Ella configura de su semblante un icono, manteniendo el misterio que oculta y devela la tragedia no sólo de su vida sino la de su pueblo sin desentrañar el arcano de su sentido. Diego Rivera le había sugerido: “Tu voluntad tiene que llevarte a tu propia expresión”. Que ella, qué duda cabe, ejecuta.


“Lo mereció el señor Topiltzin Quetzacóatl,

el que inventa, hace a los seres humanos.

Así lo determinó

El señor, la señora de la dualidad”

Códice florentino, 1979, VI, 120 r



“Si supieras lo terrible que es alcanzar el

conocimiento de repente, como si un rayo

dilucidara la tierra”

F. Kahlo



Seguramente fue el resto de un sueño, algún signo que no reconocí en su momento aquello que hizo detenerme –durante la mañana– en el autorretrato de la Kahlo. Digo un sueño, un signo ya que nada me predisponía especialmente a pensar en la composición del mismo, en el motivo. Era solamente una buena reproducción, sin pretensión, de “autorretrato con trenza”, adornando una de las paredes del departamento esteño donde veraneaba este mes de febrero. Nada me predisponía a ello, hasta que esa mañana, de pronto, ese rostro, súbitamente se impuso como el objeto privilegiado de mi mirada.

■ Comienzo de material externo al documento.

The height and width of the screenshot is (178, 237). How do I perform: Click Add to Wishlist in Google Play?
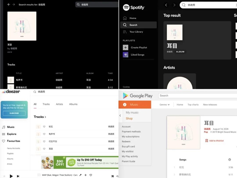[214, 141]
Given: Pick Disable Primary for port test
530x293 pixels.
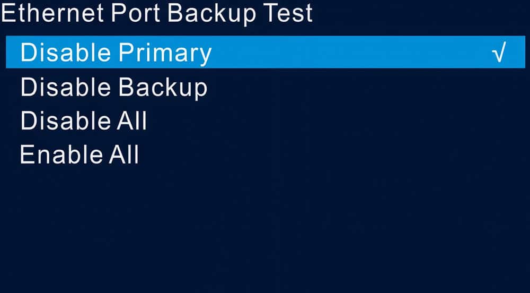Looking at the screenshot, I should coord(266,52).
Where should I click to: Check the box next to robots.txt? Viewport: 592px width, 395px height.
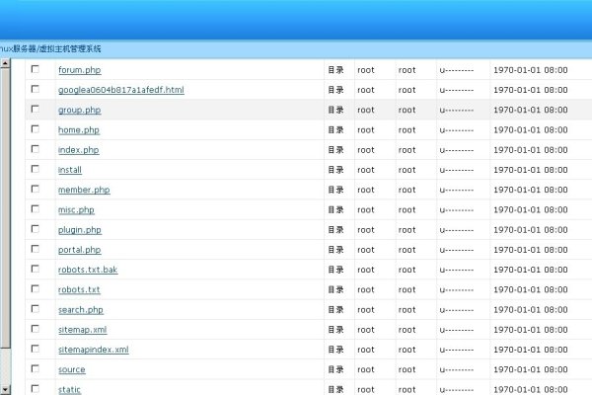[x=36, y=289]
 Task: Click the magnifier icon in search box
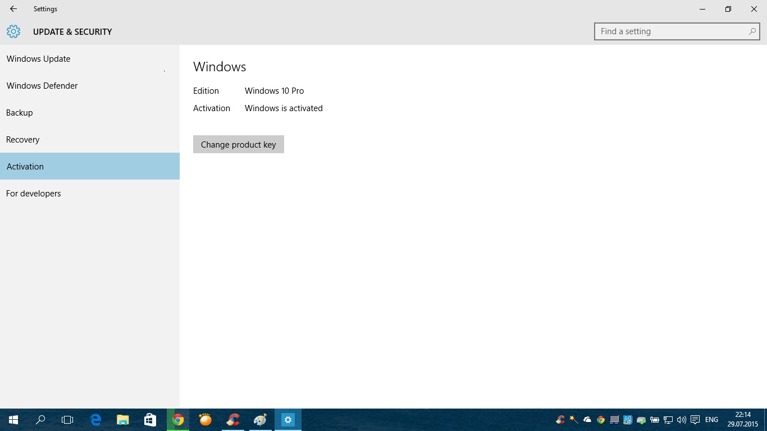click(752, 31)
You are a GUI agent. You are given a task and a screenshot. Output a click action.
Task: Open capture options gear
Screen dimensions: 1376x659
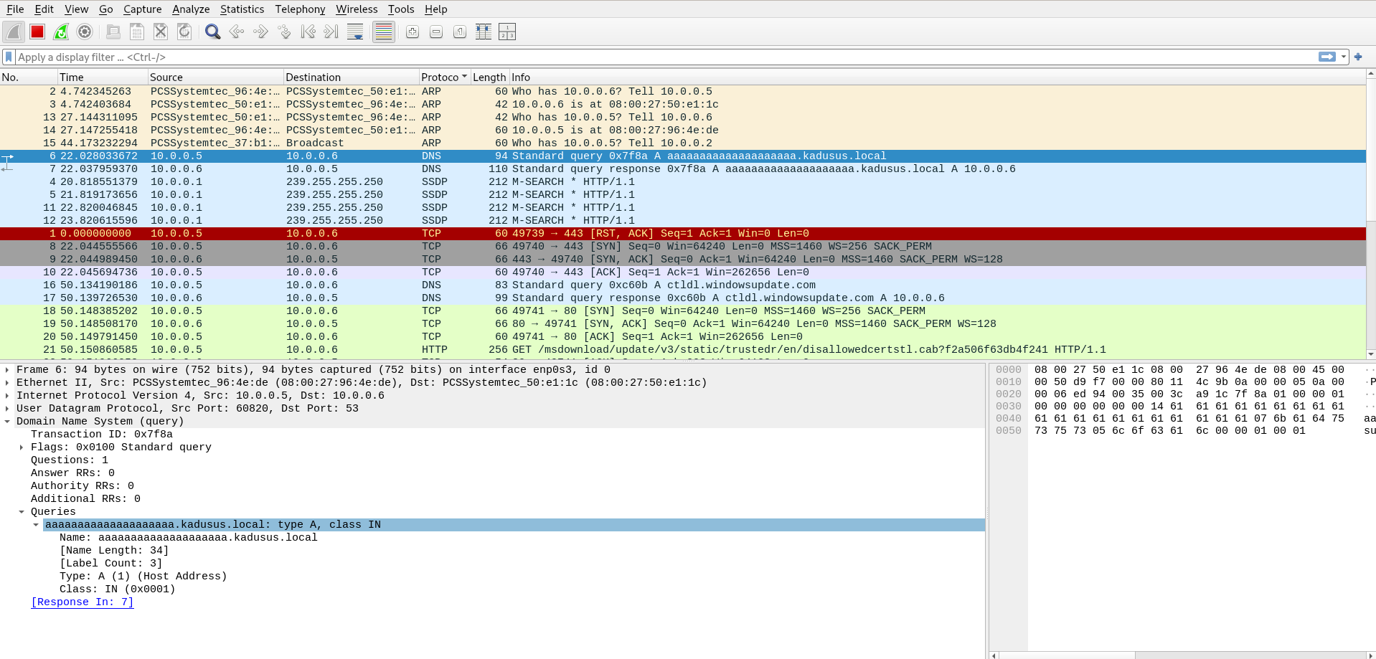coord(85,32)
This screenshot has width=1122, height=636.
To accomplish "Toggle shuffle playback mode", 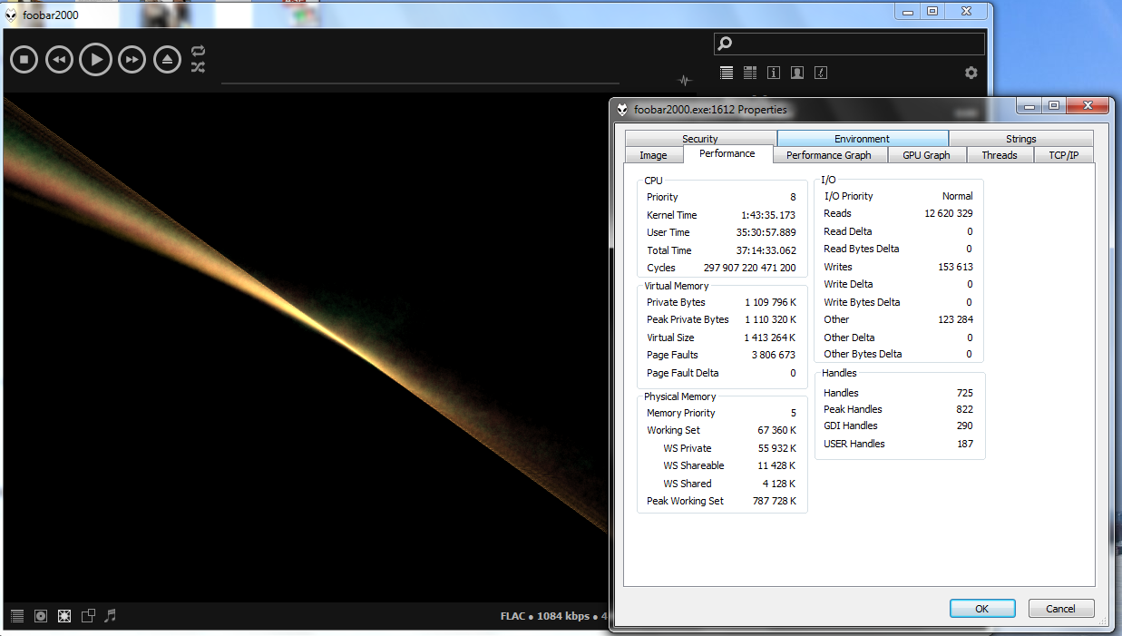I will point(198,67).
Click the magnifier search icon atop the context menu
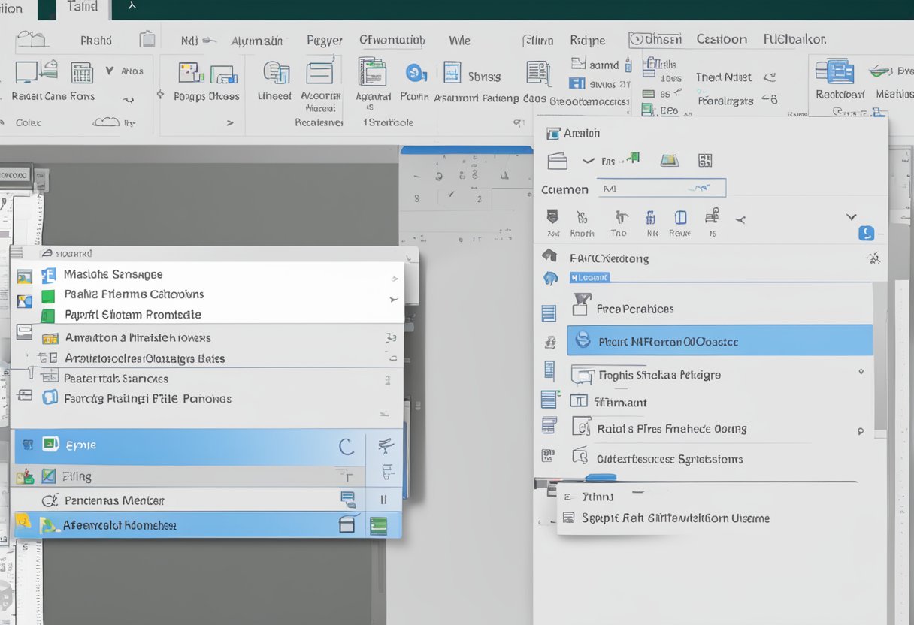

El rostro andrógino de esa joven que en 1941 (año de su realización) tenía 34 años. El mismo rostro de todos sus autorretratos, el mismo. Desde el primero al último, y fueron más de cuarenta. “Me retrato a mí misma porque paso mucho tiempo sola y porque soy el motivo que mejor conozco”, escribía. Creaba desde la soledad y el dolor exhibiendo el gesto enigmático, impertérrito de su rostro, mostrando la expresión seria, adusta de sus labios cerrados y el negro inescrutable de sus ojos.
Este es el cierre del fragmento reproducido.